This Week In Techdirt History: September 5th – 11th

from the past-to-present dept

Five Years Ago

This week in 2016, AT&ampT was tapdancing around its DirecTV merger obligations and tiptoeing past a sleepy FCC’s net neutrality rules — perhaps because the FCC was busy weakening its cable box reform plans in response to industry lobbying, although this didn’t stop Comcast from still finding things to whine about, nor the MPAA from freaking out about the new plan. Warner Bros. managed to issue DMCA takedowns for its own website, Take Two won its publicity rights lawsuits against Lindsay Lohan and Karen Gravano, and Google screwed over a bunch of media websites. We took a closer look at why the Copyright Office acts as Hollywood’s lobbying arm, while a terrible ruling in the EU said that mere links can be direct infringement.

Ten Years Ago

This week in 2011, the MPAA was so thrilled with the Zediva ruling that it was offering to help the court spread it around, and was also busy pushing bogus piracy numbers that suggested pirates would buy 200 more DVDs per year if they couldn’t download stuff.
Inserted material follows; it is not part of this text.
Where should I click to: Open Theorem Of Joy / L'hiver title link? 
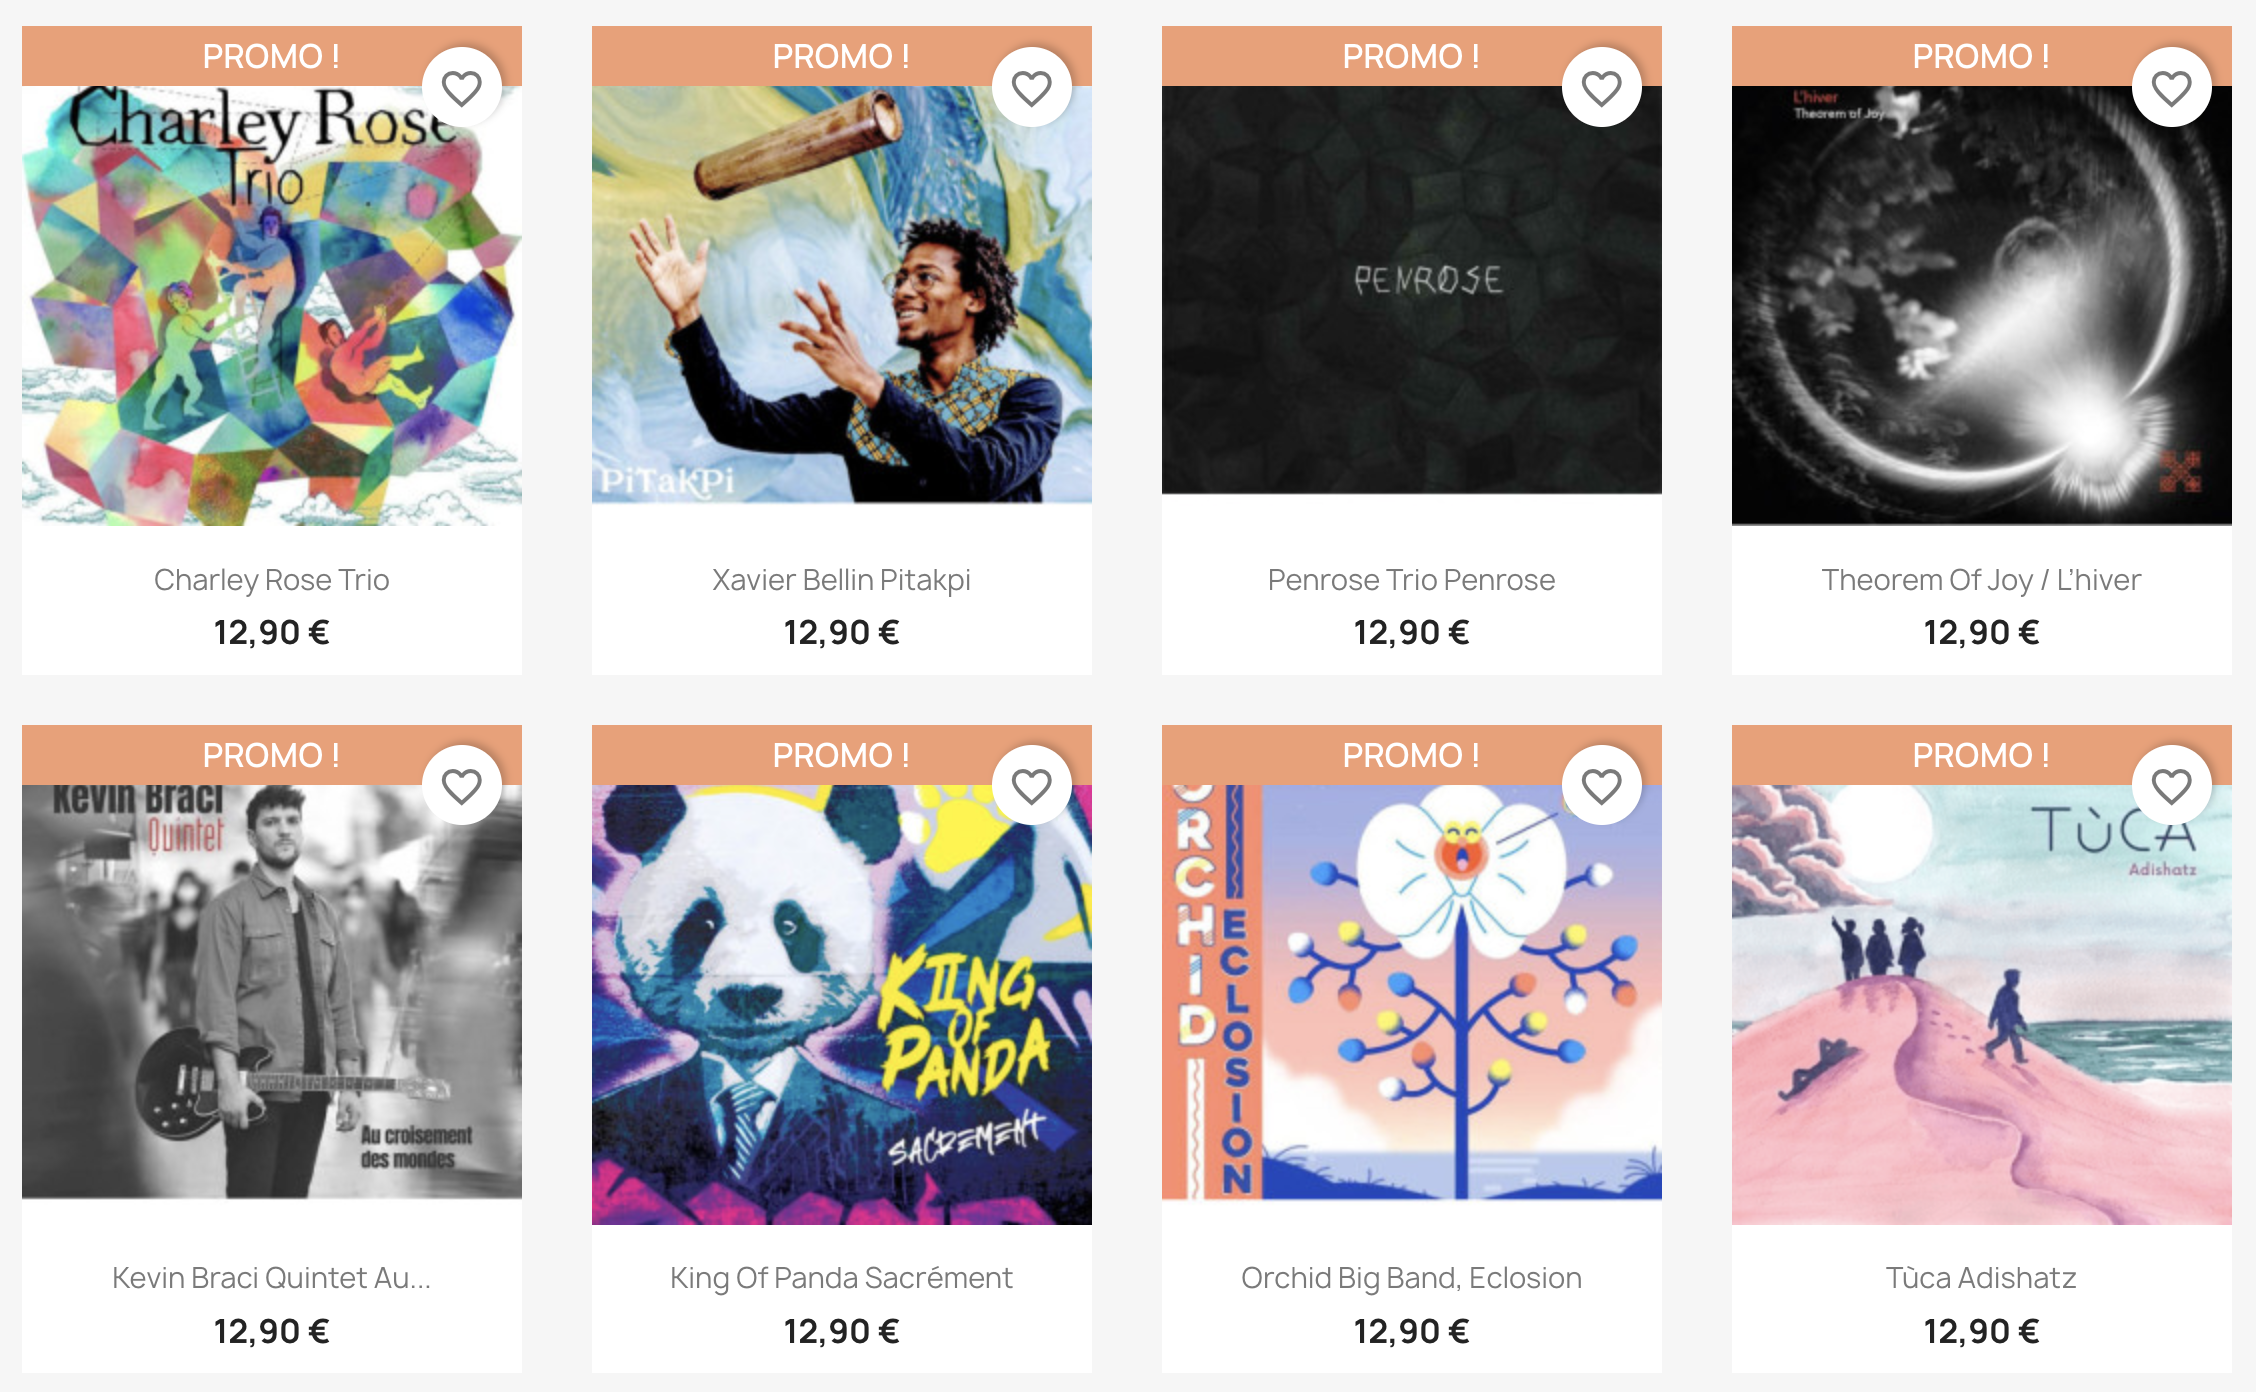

France was placing copyright above human rights, Sweden was dismantling its online civil rights at the behest of US content industries, a Russian bureaucrat was calling for Google and Youtube to be shut down for facilitating infringement, a Canadian politician turned out to have secretly asked the US to ramp up diplomatic pressure for more draconian copyright laws, and Europe was adopting a copyright strategy that would see Europeans send as much money as possible to US companies — while also seizing the public domain by retroactively extending copyright. EMI was getting desperate with legal theories about pre-1972 songs, the RIAA was sending DMCA takedowns over free music being distributed directly from the Universal Music website, and Puerto 80 was continuing its fight over the DOJ’s domain seizures.

Fifteen Years Ago

This week in 2006, a patent dispute had the bizarre effect of forcing SanDisk to only show photos of a new MP3 player at a trade show, though the company managed to get the injunction overturned when it was too late. Clear Channel was fighting for relaxed rules so it could buy up even more radio stations, newspapers were still really struggling to understand the internet, and magazines were fumbling around trying to cash in on the online video craze. EMI was freaking out and demanding IP addresses over a popular new Beatles/Beach Boys mashup, while a settlement with Bertlesmann over its Napster investment was poised to make things complicated for investors. And we also had another of our early posts talking about Section 230 back when it was a relatively obscure law to most people, rather than a well-known political football (not that broad understanding of how it works has actually improved much since then).